(What you should do): Make an exact copy of the entries, taking out every picture.

___ Available data

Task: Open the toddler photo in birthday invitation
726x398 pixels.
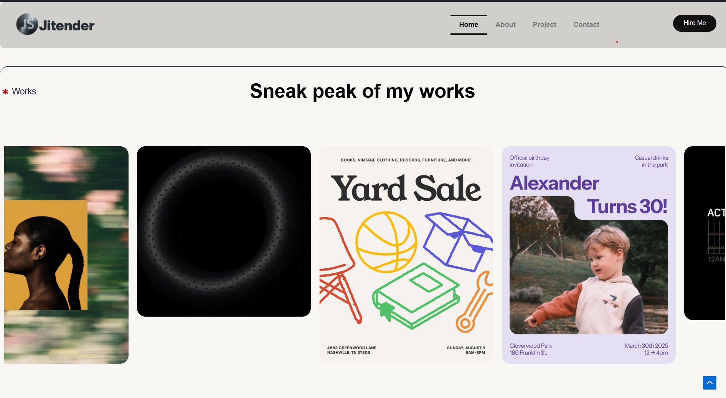Action: 588,276
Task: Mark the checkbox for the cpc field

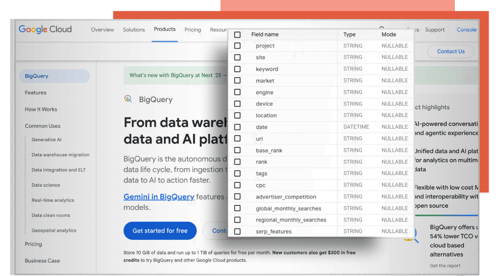Action: point(237,185)
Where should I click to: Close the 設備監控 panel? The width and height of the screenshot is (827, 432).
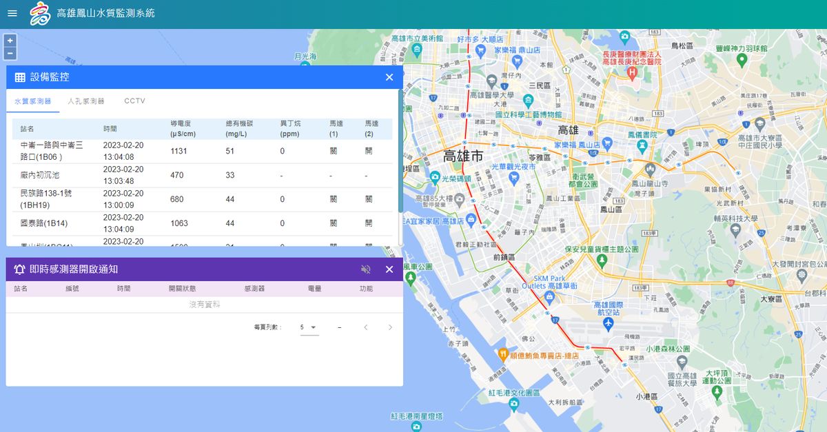389,77
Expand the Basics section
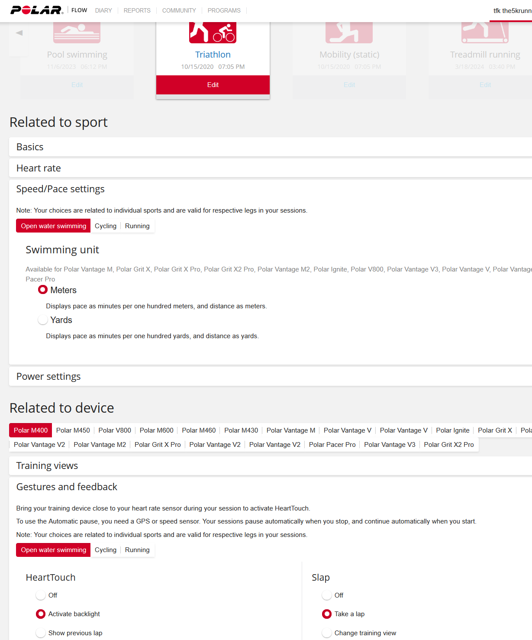 [x=30, y=147]
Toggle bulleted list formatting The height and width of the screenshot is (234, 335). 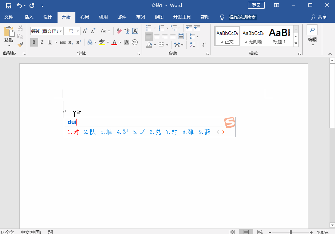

______

(Answer for this exercise):
Task: Open the toddler photo in birthday invitation
726x398 pixels.
Action: 588,276
Task: Mark the checkbox for the cpc field

Action: point(237,185)
Where should I click to: Close the 設備監控 panel? The width and height of the screenshot is (827, 432).
389,77
Expand the Basics section
 [x=30, y=147]
Toggle bulleted list formatting The height and width of the screenshot is (234, 335). 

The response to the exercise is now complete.